Work to be completed:
Work out how many lines in the data below contain the string "agent", and reply with that figure alone.

Task inputs:
####
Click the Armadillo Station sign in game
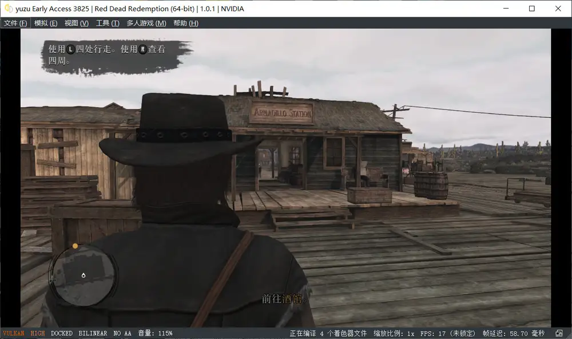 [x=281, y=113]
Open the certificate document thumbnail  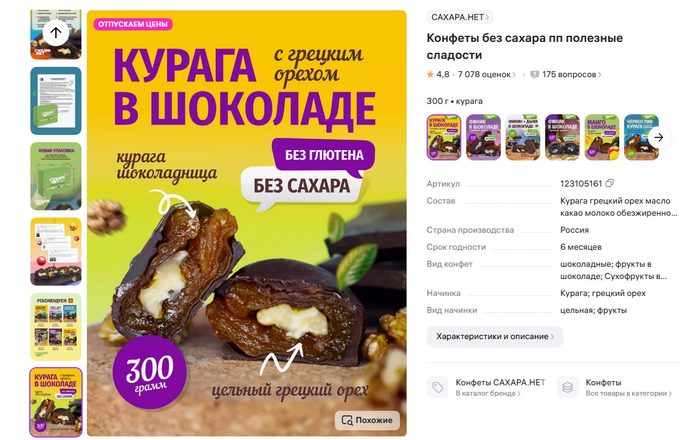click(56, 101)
####
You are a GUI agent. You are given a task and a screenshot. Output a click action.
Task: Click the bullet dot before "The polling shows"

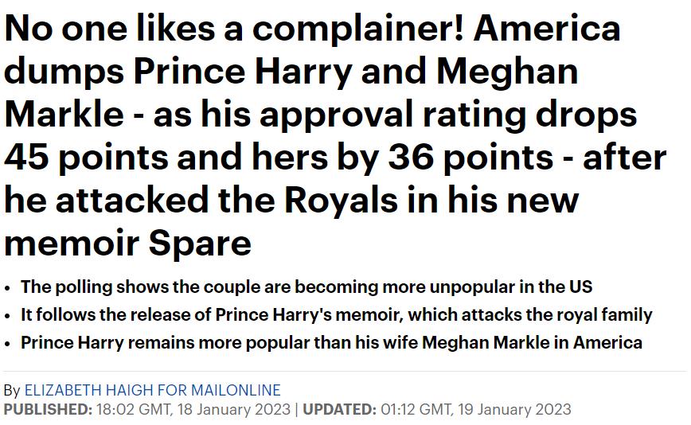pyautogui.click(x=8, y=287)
####
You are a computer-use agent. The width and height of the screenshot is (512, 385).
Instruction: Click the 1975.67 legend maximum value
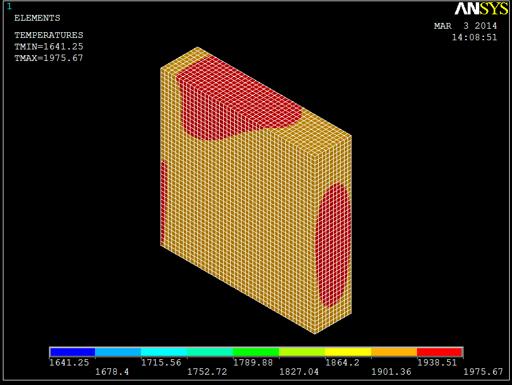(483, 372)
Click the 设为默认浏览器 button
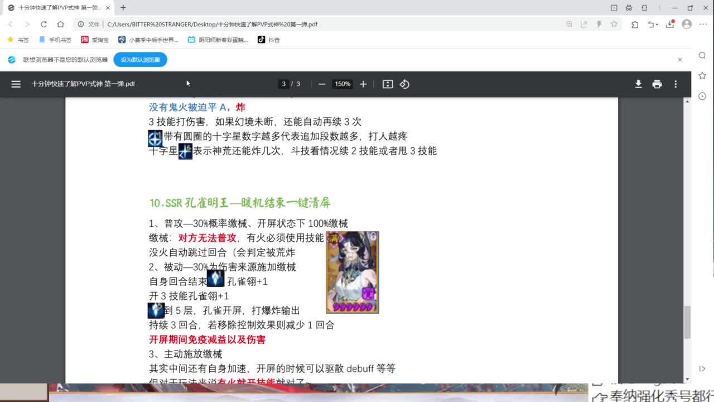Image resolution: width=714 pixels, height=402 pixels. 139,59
####
Reply to the exercise:
2